* Requisitos
**a.** No trecho sobre autenticação de clientes, o que determina os privilégios de acesso aos objetos do banco de dados dentro do ambiente SQL?
**b.** Transcreva literalmente o trecho sobre autenticação de clientes, começando em "Capítulo 19. Autenticação" e seguindo até "podem se conectar.".

* Trecho
★ ★ ★ ★ ★

Capítulo 19. Autenticação de clientes

Sumário
19.1. O arquivo pg_hba.conf
19.2. Métodos de autenticação
19.2.1. Autenticação de confiança
19.2.2. Autenticação por senha
19.2.3. Autenticação Kerberos
19.2.4. Autenticação baseada no Ident
19.2.5. Autenticação PAM
19.3. Problemas de autenticação

Quando um aplicativo cliente se conecta ao servidor de banco de dados especifica o nome de usuário do PostgreSQL a ser usado na conexão, de forma semelhante à feita pelo usuário para acessar o sistema operacional Unix. Dentro do ambiente SQL, o nome de usuário do banco de dados determina os privilégios de acesso aos objetos do banco de dados — Para obter mais informações deve ser visto o Capítulo 17. Portanto, é essencial controlar como os usuários de banco de dados podem se conectar.

A autenticação é o processo pelo qual o servidor de banco de dados estabelece a identidade do cliente e, por extensão, determina se o aplicativo cliente (ou o usuário executando o aplicativo cliente) tem permissão para se conectar com o nome de usuário que foi informado.

★ ★ ★ ★ ★

* Dados fornecidos
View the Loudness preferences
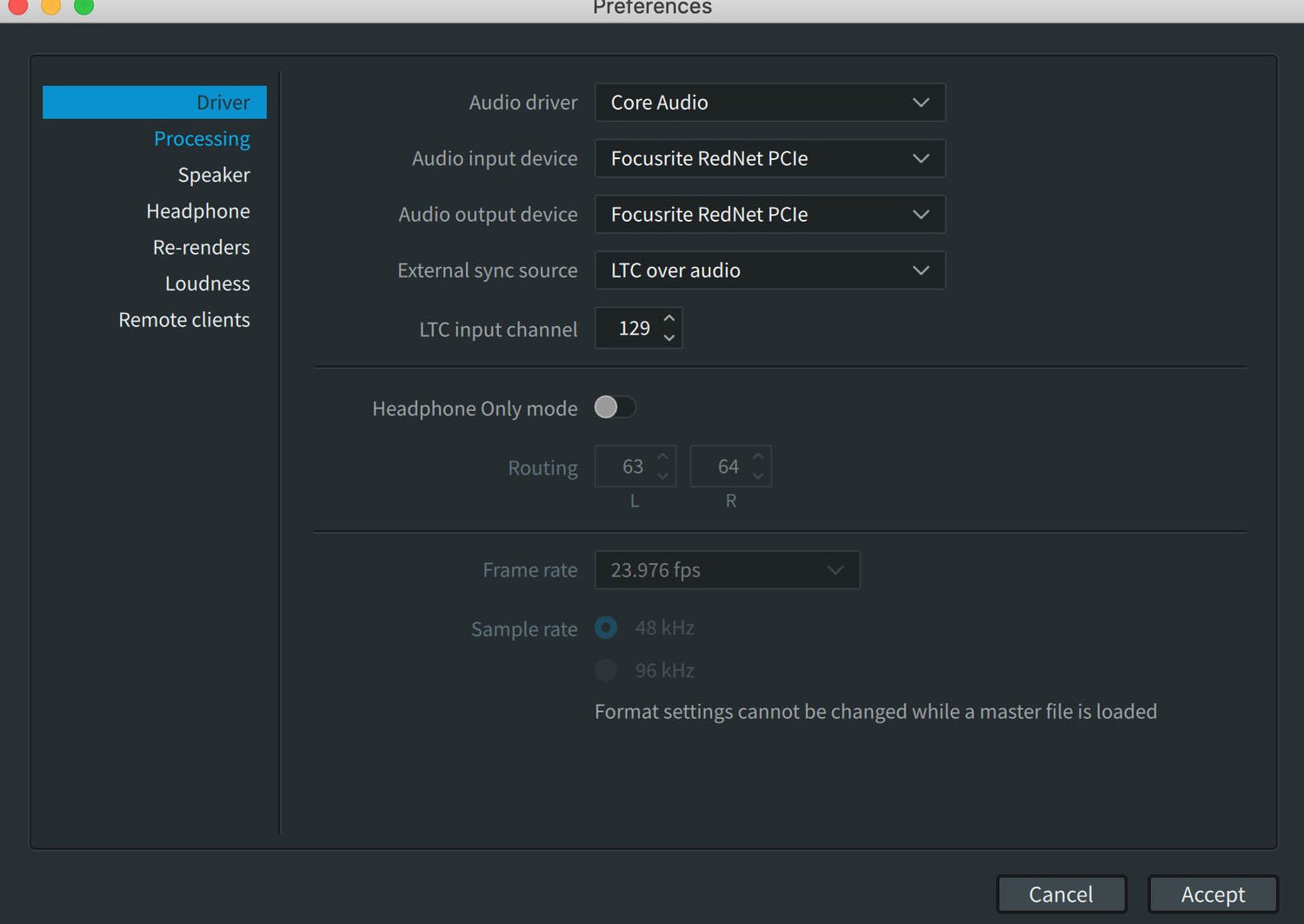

★ ★ ★ ★ ★

* Resultados
**a.** O nome de usuário do banco de dados.

**b.**
Capítulo 19. Autenticação de clientes

Sumário
19.1. O arquivo pg_hba.conf
19.2. Métodos de autenticação
19.2.1. Autenticação de confiança
19.2.2. Autenticação por senha
19.2.3. Autenticação Kerberos
19.2.4. Autenticação baseada no Ident
19.2.5. Autenticação PAM
19.3. Problemas de autenticação

Quando um aplicativo cliente se conecta ao servidor de banco de dados especifica o nome de usuário do PostgreSQL a ser usado na conexão, de forma semelhante à feita pelo usuário para acessar o sistema operacional Unix. Dentro do ambiente SQL, o nome de usuário do banco de dados determina os privilégios de acesso aos objetos do banco de dados — Para obter mais informações deve ser visto o Capítulo 17. Portanto, é essencial controlar como os usuários de banco de dados podem se conectar.